Respekt - Eine Insiderin erzählt aus dem Clan-Leben
So wird der deutsche Staat ausgenommen
Im März ist im Heyne-Verlag ein Buch einer mutigen jungen Frau unter dem Titel „Ein Leben zählt nichts – als Frau im arabischen Clan: Eine Insiderin erzählt“ erschienen. Es handelt sich um die heute 44-Jährige Latife (Name geändert), die nach einem langen Leidensweg auspackt über die Wirklichkeit in den Clans. 1985 ist sie mit fünf Jahren mit ihrer Familie aus dem Süden der Türkei nach Deutschland eingewandert. Man versprach sich ein besseres Leben als in den Bergen Anatoliens. Da man natürlich nicht abgeschoben werden will, reist die Familie mit gefälschten Pässen ein, die zur Sicherheit noch am Flughafen in Deutschland in die Toilette geworfen und entsorgt werden.

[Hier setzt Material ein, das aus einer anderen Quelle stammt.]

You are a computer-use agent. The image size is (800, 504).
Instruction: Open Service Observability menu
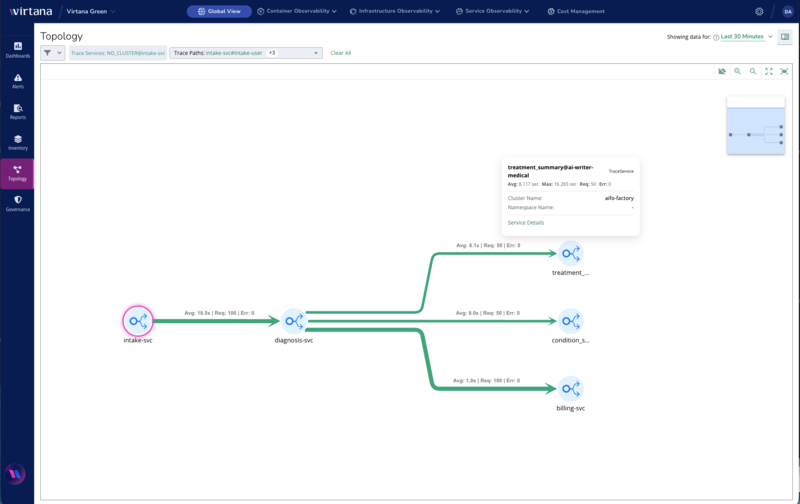click(x=492, y=11)
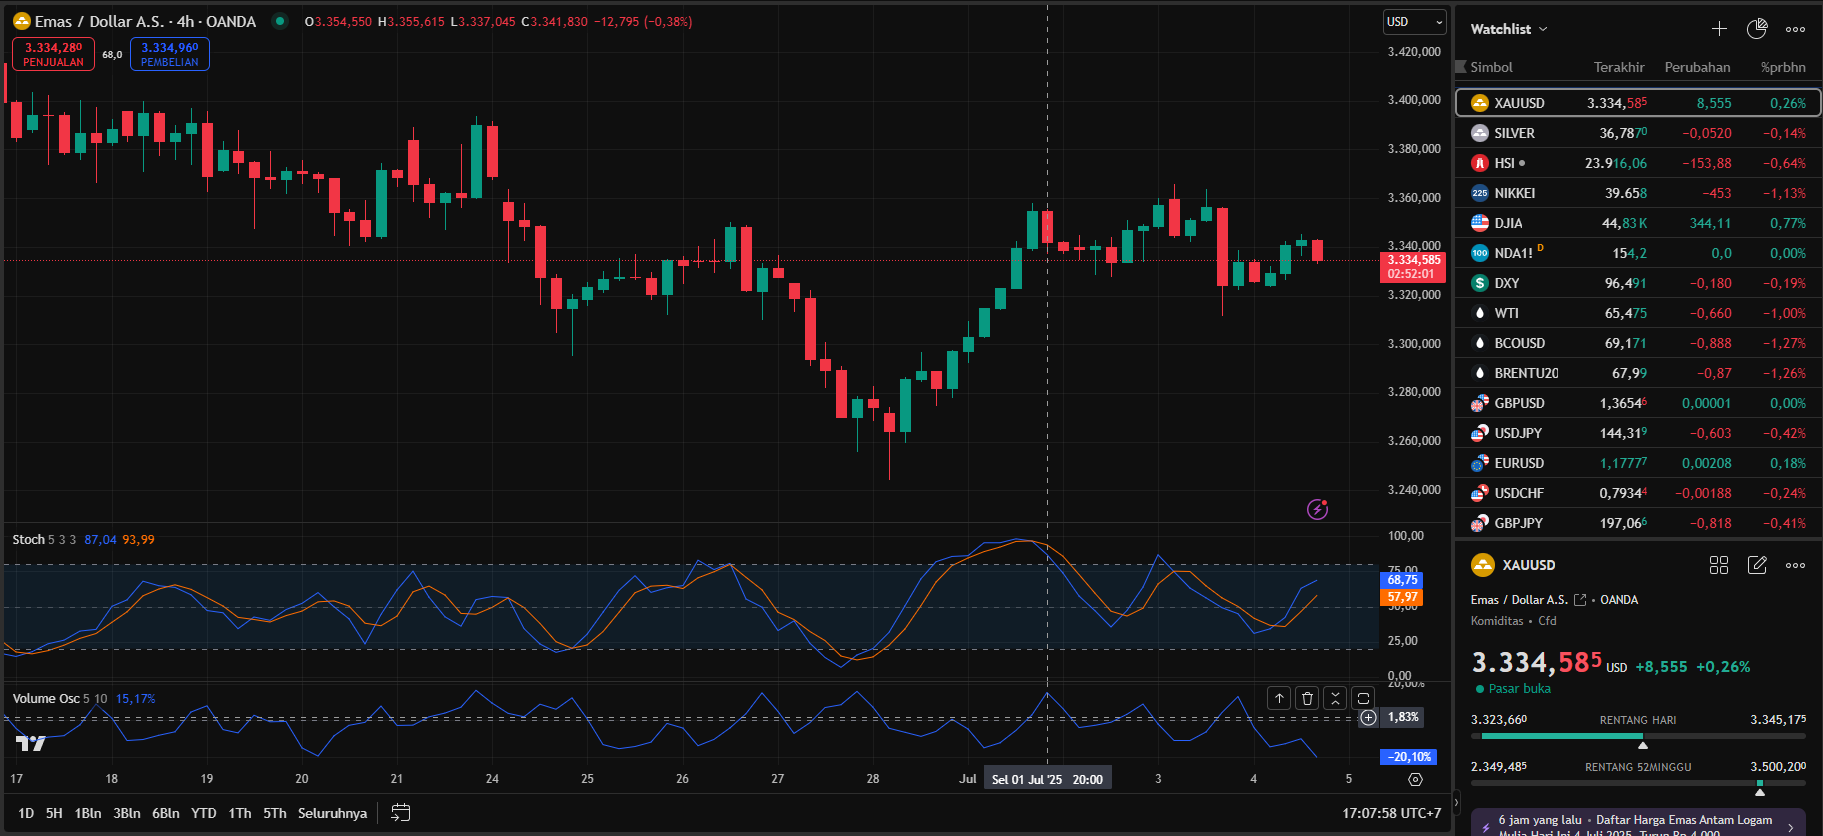Viewport: 1823px width, 836px height.
Task: Open the watchlist advanced view pie icon
Action: (1757, 29)
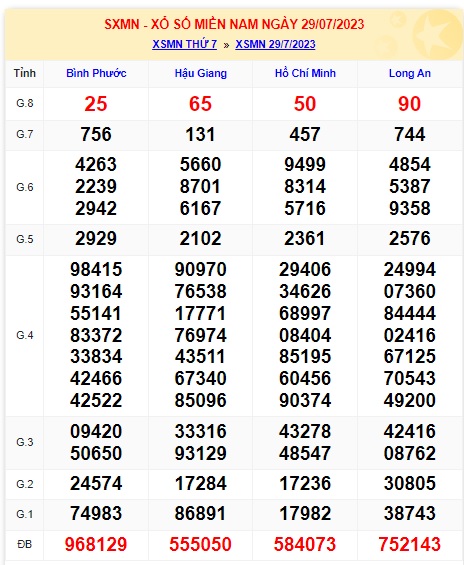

Schon damals galt, je mehr Kinder, desto mehr Kindergeld und desto unwahrscheinlicher eine wie auch immer geartete Form von Abschiebung oder Rücktransfer. Die Mutter von Latife beherzigt das perfekt. Sie bekommt insgesamt neun Kinder mit entsprechender finanzieller Unterstützung des Sozialstaates Deutschland. Die Eltern stellten immer dreistere Forderungen. Wenn das alles nicht half, wirkte spätestens die berühmt-berüchtigte „Nazi-Karte“ im Sozialamt, und keiner traute sich zu widersprechen.
Der Clan hat relativ schnell die Ohnmacht des deutschen Staates oder auch die Unfähigkeit erkannt und neben sozialstaatlichen Leistungen sich vermehrt um das Thema Schutzgelderpressung, Drogengeschäfte und Menschenhandel gekümmert – erfolgreich. Die illegal erwirtschafteten Gelder fließen wahlweise in die Türkei, um weitere Familienmitglieder nach Deutschland zu locken oder sie dienen der Finanzierung von Wohnungen und damit praktisch der Geldwäsche.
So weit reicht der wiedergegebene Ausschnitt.